Alia Shawkat, best-known for playing Maeby in the series ‘Arrested Development’, has things to say about an interview with the New York Times that embroiled her co-stars in controversy.

In case you need a catch-up, a backlash came after Jessica Walter admitted that Jeffrey Tambor was 'verbally abusive' to her (Tambor himself being the centre of controversy having had sexual harassment claims brought against him last November) on set. Jason Bateman and other stars on the show appeared to minimise and excuse Tambor’s behaviour.

Bateman later came forward with an apology and now Alia Shawkat, who was also in the room, has given her take on what happened.

“Once Jeffrey answered [with] his rote response, the other men in the room started to be a lot more verbal than they had before,” Shawkat said. “They started going on about how they support Jeffrey, and they love him, and he’s a great actor—all these things that I agree with; I care about Jeffrey and I think he’s a great actor. But what continued to go on was, in my opinion, too much.”

Shawkat described feeling increasingly uncomfortable in the interview, saying “I, all of a sudden, started to feel hot inside.” She said that she was hoping to talk about this being a bigger issue “than Jeffrey, than us, than the show” but that her colleagues kept speaking over one another.

She said: “I looked at Jessica and I could see how it was sitting with her, and it wasn’t good. She comes in and she tries to speak for a little while, and again they keep going.”

When she saw that Walter was getting emotional and had started to cry, Shawkat explains: “Once that happened, I realized we were having a public and private conversation at the same time, which is very unnatural. All of a sudden, we’re having this intense moment as a group of people who’ve known each other for 15 years—and it’s being recorded.
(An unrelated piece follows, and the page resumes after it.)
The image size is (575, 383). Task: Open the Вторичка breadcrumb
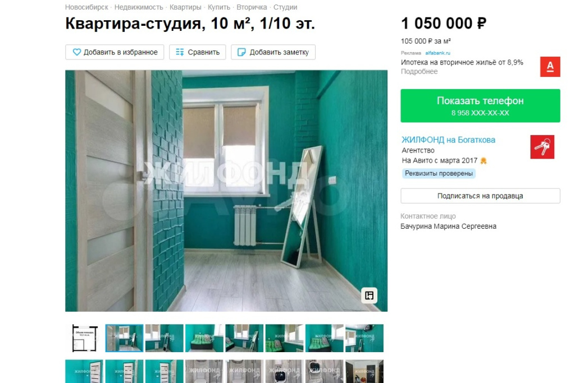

“They were almost trying to cover themselves up while simultaneously talking, instead of actually listening to each other—which is the biggest theme that I learned from this whole experience, this 20-minute interview that made so much noise. The minute Jessica started crying, my instinct was just to go up to her and hug her and be like, ‘This interview’s over.’

“Once Jessica was upset, that was my main concern. I didn’t even want to necessarily talk about the issues any more. I just wanted to make sure she was ok.”

Shawkat said that she “felt like [she] didn’t say enough to defend [Walter]” and that she was “upset with [her]self that [she] wasn’t able to stand [her] ground more,” adding “women’s voices need to be heard, and, ironically enough—I wasn’t able to be heard. I was really scared that the interviewer didn’t even hear me.”